Last weekend I had the pleasure to watch Christian Honoré's French musical Les Chansons d'Amour (or Love Songs for those us of who don't quite master le Français). B+
The Premise: a ('straight') couple finds itself having trouble accommodating the third party (a girl (Clotilde Hesme) who works with the boy (the beautiful Louis Garrel) they have invited into their bed (and life); how else would they deal with this? By singing French pop-y songs. Things turn worse when... (and this was quite the shocker) Ms Ludivine Sagnier (who I can only remember fondly from that other French musical I love, Ozon's 8 Femmes) dies and leaves the other two thirds of the relationship looking for a way to cope with their loss. Enter the cute high school student played by Gregoire Leprince-Ringuet, who woos himself into Garrel's character's life.
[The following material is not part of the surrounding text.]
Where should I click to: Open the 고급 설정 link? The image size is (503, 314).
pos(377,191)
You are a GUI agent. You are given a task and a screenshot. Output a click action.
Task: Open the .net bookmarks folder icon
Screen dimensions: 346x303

And while this musical doesn't have the urban feeling of Once, nor the endearing quality of the aforementioned 8 Femmes (and it is far from being a Broadway-like musical), the songs do their job at portraying the hidden (and not-so hidden) feelings of their singers. Uneven at times, and having a much better third act than I would have imagined, Love Songs gave me ideas for 5 Different Academic Essays I could write:
1. The portrayal of non-heteronormative relationships requires an atypical cinematic genre (read: the 'urban, realistic [French] musical'). Discuss. Why use songs to explore non-traditional (albeit more 'European' it seems) forms of romantic and sexual relationships in the film?
2. The film is interested in different forms of intimacy
. Explore. Think of the ways filial, familial and even working relationships are used to contrast the center romantic couplings.
3. Grief is the guiding principle of the narrative. Elaborate. Why does the film begin with 'death' and what does it add to the retroactive understanding of the couple's dysfunctionality?
4. Sexuality and romance are the two axis upon which every relationship in the film gets enacted. Examine. Does the film advance a sexual ideal of 'love? A romantic idea of sex? Are the two intextricably intertwined? (See 'As-tu déjà aimé?' in particular)
5. Homo>Hetero. Lyrics and scene-stealing wise. Why?